Presumably they would start your app to use your app. I would not use NEW_OUTGOING_CALL as an integration point.


#10

I found this on SOF: https://stackoverflow.com/questions/48019509/how-to-provide-whatsapp-like-functionality-inside-contacts-apps but it looks very complicated, and I’m not sure if that’s going to solve my problem.

However, I’ve decided on a different approach: I will store my numbers in a local database and display a DialogFragment whenever a call will be initiated with a number that is in the app’s database, and ask the user if he or she wants to use the app or just make a regular phone call, with an option to remember the choice. For numbers that are not in the database, obviously this will not trigger.

And then I just redirect the user to my app if he or she presses “Yes”. Now the issue is that if you press “No”, the broadcast doesn’t propagate further to let the phone’s calling application to deal with it as usual.

Also, why wouldn’t you use NEW_OUTGOING_CALL as an integration point? What would you use instead? By the way, the broadcast receiver is declared in the manifest, not in an activity - the idea was to start the app whenever a phone number that has been used with the app is called (which, admittedly, has the potential to become annoying).


#11

What would you use instead?

I would figure out what <intent-filter> to use on <activity>, based on an examination of relevant app manifests.

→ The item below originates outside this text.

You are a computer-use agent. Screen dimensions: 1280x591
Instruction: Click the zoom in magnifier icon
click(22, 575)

the idea was to start the app whenever a phone number that has been used with the app is called (which, admittedly, has the potential to become annoying).

I’ll also add “creepy” to the list of issues. I do not want to be examining all calls just to optionally handle some calls. And if that means that I cannot be integrated into existing contacts or call log apps, so be it.


#12

Why would you label that as “creepy”? Because it’s “verifying the numbers that you dial”? It doesn’t do anything with that information, it just compares it with the numbers in the app’s database. My issue is that it appears that once I intercept the intent to call and the user presses “No” when asked to choose if he wants to use the app for that number, the number doesn’t seem to propagate anymore to the default calling app of the phone.

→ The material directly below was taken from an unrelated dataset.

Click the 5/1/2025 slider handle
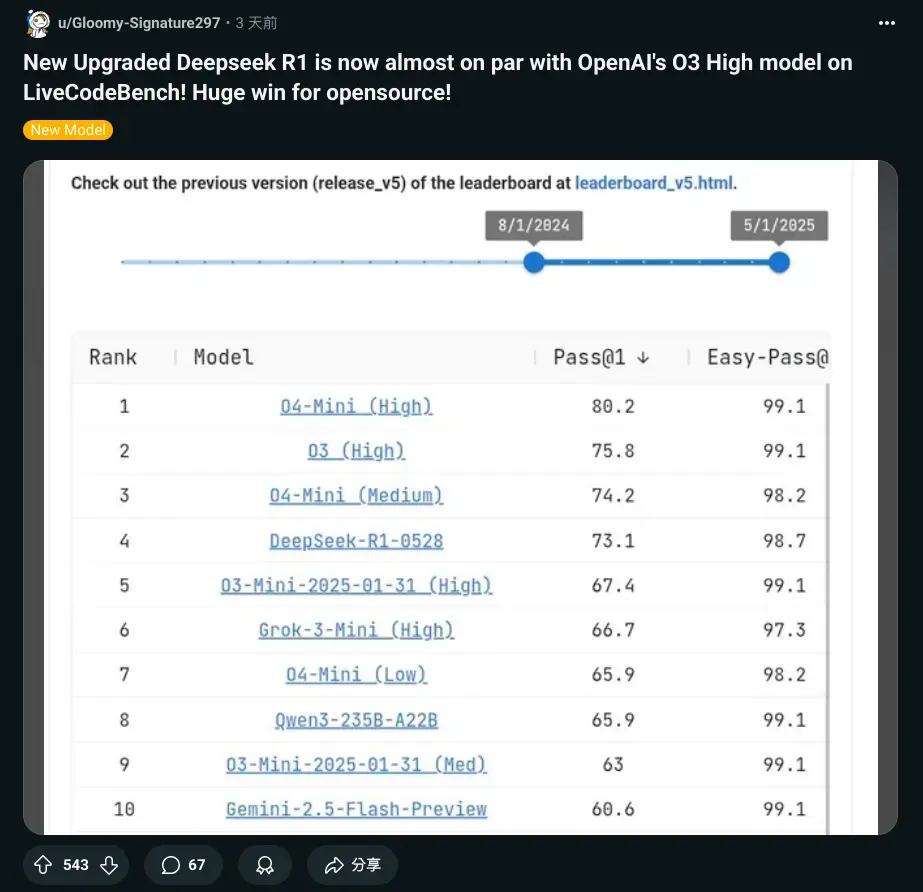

There are also other problems, like the fact that, according to the docs:

Some apps (such as VoIP apps) may want to redirect the outgoing call to use their own service instead. Those apps should first prevent the call from being placed by setting resultData to null and then start their own app to make the call.

But how can I do that when I don’t know yet, in my Broadcast Receiver, if the user chooses to use my app or not? I don’t get the user choice until later, when I launch an activity with a DialogFragment that gets the user’s choice.

So, it’s really weird: you’d expect the broadcast to continue to the default phone call app but somehow it doesn’t, even though the docs say it should (unless you set the resultData to null - by the way, not sure how you do that).

EDIT: I tried it on my personal phone and the broadcast did propagate to the calling app.


#13

The user has no way of knowing this. A cursory security analysis would just show that you are monitoring the details of all outgoing calls in real time, in addition to after the fact (via the call log). It would take a more in-depth analysis to determine exactly what you are doing with the data.

Personally, I would not want my app to have access to any private information like this that is not absolutely necessary.


#14

Yes, that’s perfectly legitimate. The alternative to all this would be to just have the history of the calls in the app and be done with it. I’m more interested in principle, like, “what can you do with X and Y”, simply because it’s interesting to know what is possible and what is not (regardless of how good an idea that actually is).

For example, I was wondering if I could intercept the call attempt, pass the number into the alert dialog, and if the user chooses “no” then I initiate the call myself, from the app (this only for numbers that have previously been used in the app). That way, it’s going to be “transparent” for the user.

The app is for a videochat between parents and kids, by the way, for spoken stories with AR effects and so on.